● **EXERCICES**
- 1) Citez le passage de la critique du film qui commence à « Caractéristique importante à » et s'arrête à « du Profit financier. ».
- 2) Pour chaque affirmation, indiquez par oui ou par non si elle concorde avec la critique du film, puis citez les mots du texte qui le prouvent. (a) Vincent Lindon est le seul acteur professionnel de la distribution. (b) Le groupe qui ferme l'usine est américain. (c) Le film dure 113 minutes.
- 3) Répondez brièvement à ces questions sur la critique du film.
(a) Dans quelle ville se trouve l'usine menacée de fermeture ?
(b) Quelle réalisation antérieure de Stéphane Brizé le texte mentionne-t-il ?
(c) Quel rôle Isabelle Rufin tient-elle ?

Réalisation : Stéphane Brizé

Scénario : Stéphane Brizé, Olivier Gorce, Xavier Mathieu

Date : 2018 / France

Durée : 113 mn

Acteurs principaux :

Vincent Lindon : Laurent Amedeo

Mélanie Rover : Mélanie, la syndicaliste CGT

Jacques Borderie : le directeur de l’usine

David Rey : le directeur administratif

Olivier Lemaire : le syndicaliste SIPI

Isabelle Rufin : la DRH

A/SA :

Mots clés : Conflit – Politique – Solitude – Solidarité - Détresse

 

Avant d’identifier les éventuels apprentissages que nous pourrions retirer de cette nouvelle réalisation de Stéphane BRIZE, d’en mettre en lumière les analogies pertinentes en alcoologie, ces quelques lignes afin de souligner le talent et la persévérance de l’auteur, la qualité de son investigation de notre société, tel que nous avions déjà pu le constater dans « La loi du Marché » (2015).

Le scénario s’inspire d’un réel conflit entre des ouvriers et le groupe qui veut racheter leur usine.

Lors de la projection à l’Area, nous avons d’abord été impressionnés par la qualité des images, et le naturel des acteurs rendant palpable la violence de cette lutte sociale, Vincent LINDON étant le seul acteur professionnel au casting.

Caractéristique importante à préciser, certains syndicalistes ont joué leur propre rôle, à quelques années d’intervalle, puisque le film s’appuie sur des faits bien réels. La trame de l’intrigue n’est pas nouvelle : on y retrouve la confrontation entre la dignité des travailleurs et la vile soumission à la logique imparable du Profit financier.

Un groupe étranger (allemand en l’occurrence), vient de décider de la fermeture d’une de ses deux usines françaises. Il se trouve que c’est la principale entreprise industrielle d’Agen et que sa fermeture va inévitablement plonger dans un chômage durable ou définitif la plupart de ses salariés.

On imagine aisément les inévitables conséquences économiques, sociales et familiales que la situation va engendrer.  Il est effarant de constater l’indifférence et le mépris à cet égard des actionnaires du Groupe industriel et de leurs représentants en haut de l’échelle, déconnectés de la réalité du monde du travail ouvrier.

Le conflit trouve son origine et se déclenche lorsqu’il est avéré que la direction ne tiendra pas les engagements qu’elle avait pourtant formellement pris auprès de ses salariés. En effet, deux ans auparavant, les salariés avaient accepté de travailler quelques milliers d’heures, gratuitement, afin de conserver leur poste et préserver la viabilité de l’entreprise.

● **Lignes de repérage d'éléments**
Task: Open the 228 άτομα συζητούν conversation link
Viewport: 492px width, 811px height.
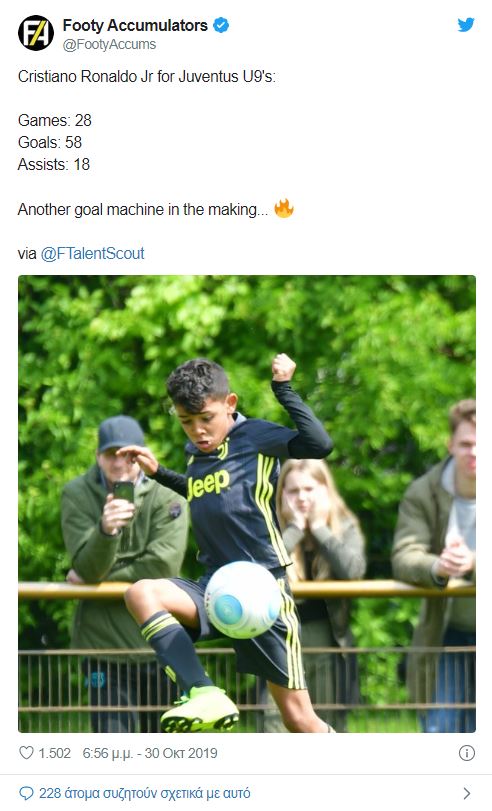Action: 144,793
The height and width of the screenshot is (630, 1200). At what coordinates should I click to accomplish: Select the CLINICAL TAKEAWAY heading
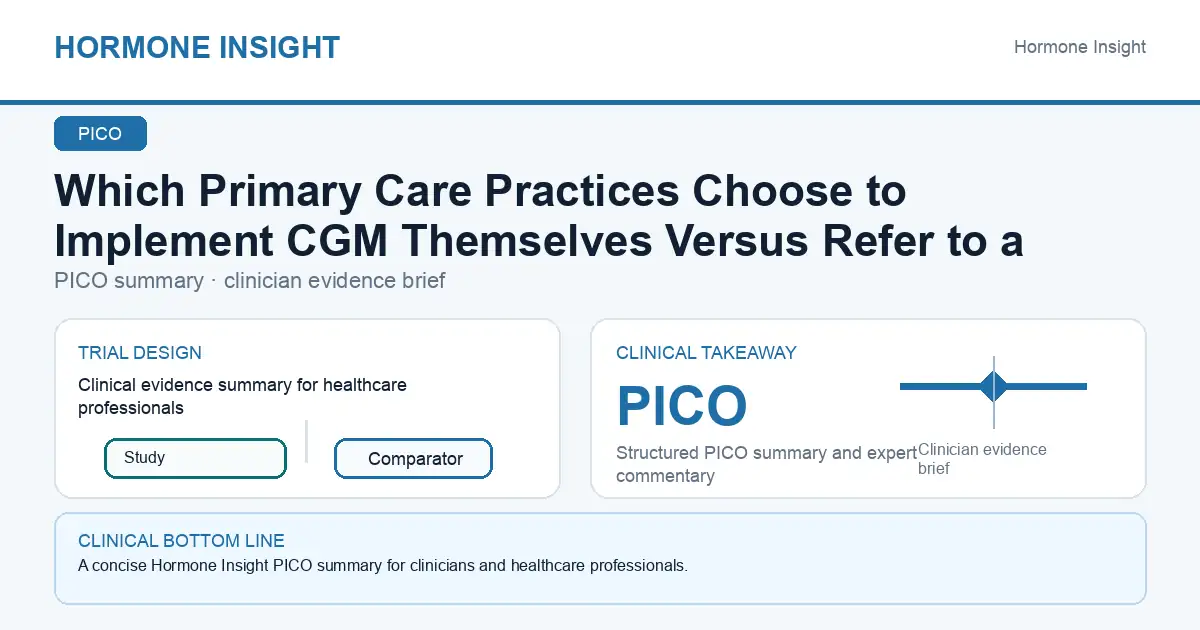point(706,353)
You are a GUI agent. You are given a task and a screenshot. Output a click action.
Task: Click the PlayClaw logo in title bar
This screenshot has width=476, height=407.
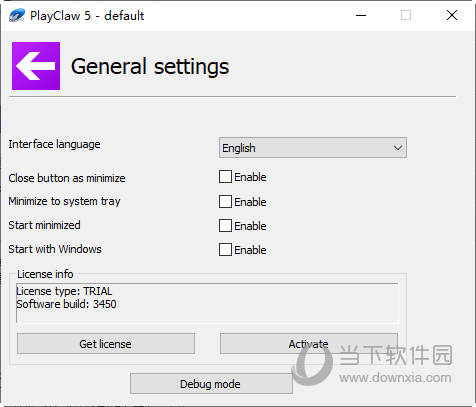pyautogui.click(x=17, y=15)
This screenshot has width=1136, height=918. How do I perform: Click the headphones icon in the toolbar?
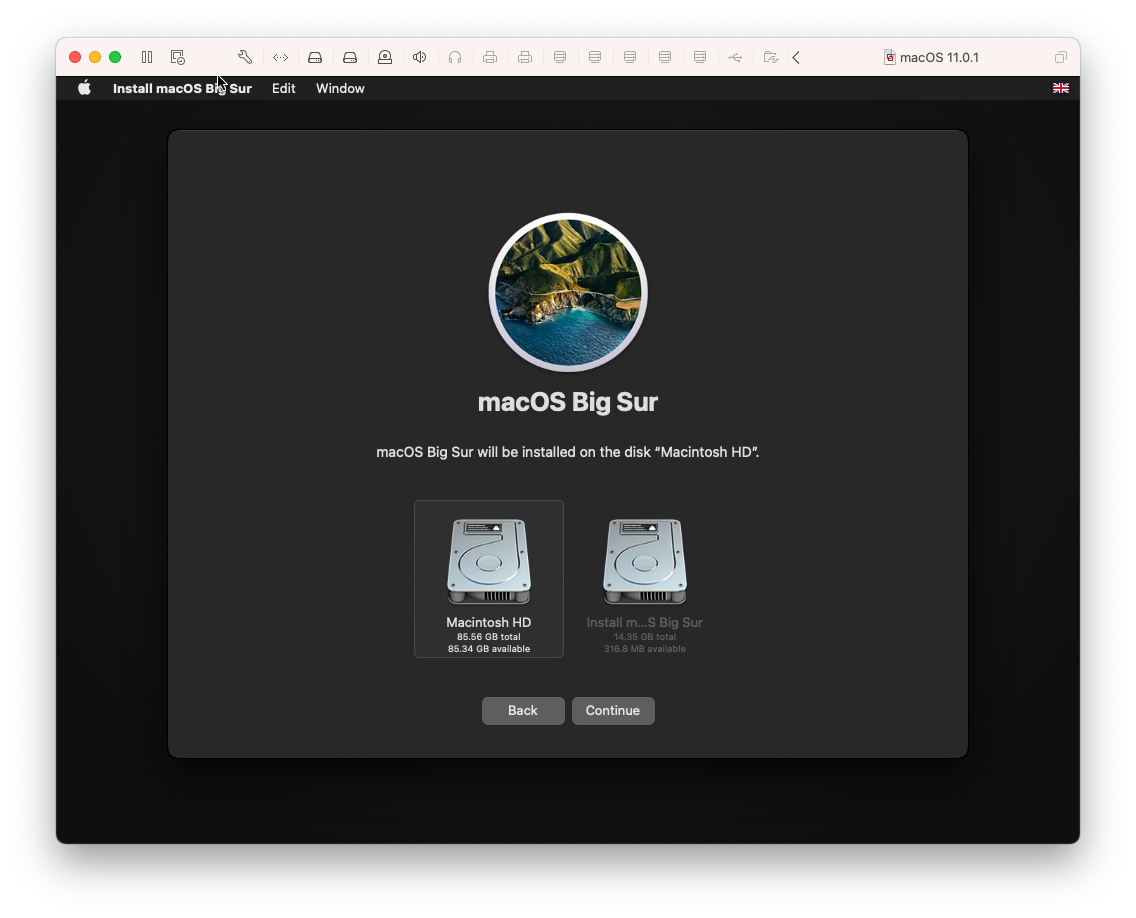[x=455, y=57]
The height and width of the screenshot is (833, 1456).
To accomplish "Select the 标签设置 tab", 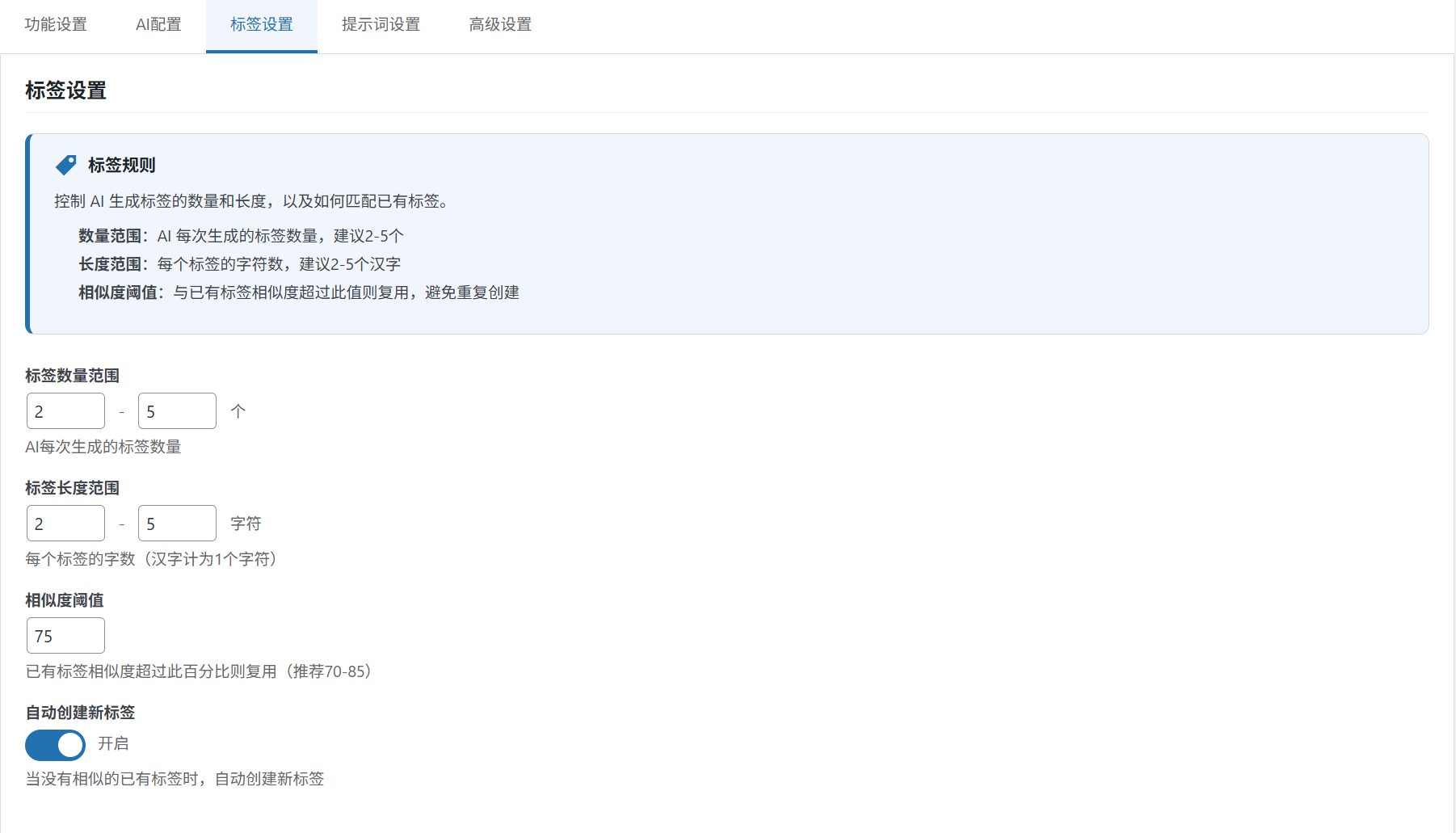I will point(261,25).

● **RÉPONSES**
- 1)
Caractéristique importante à préciser, certains syndicalistes ont joué leur propre rôle, à quelques années d’intervalle, puisque le film s’appuie sur des faits bien réels. La trame de l’intrigue n’est pas nouvelle : on y retrouve la confrontation entre la dignité des travailleurs et la vile soumission à la logique imparable du Profit financier.

- 2)
(a) Oui : « Vincent LINDON étant le seul acteur professionnel au casting ».
(b) Non : « Un groupe étranger (allemand en l’occurrence) ».
(c) Oui : « Durée : 113 mn ».

- 3)
(a) À Agen.
(b) « La loi du Marché » (2015).
(c) La DRH.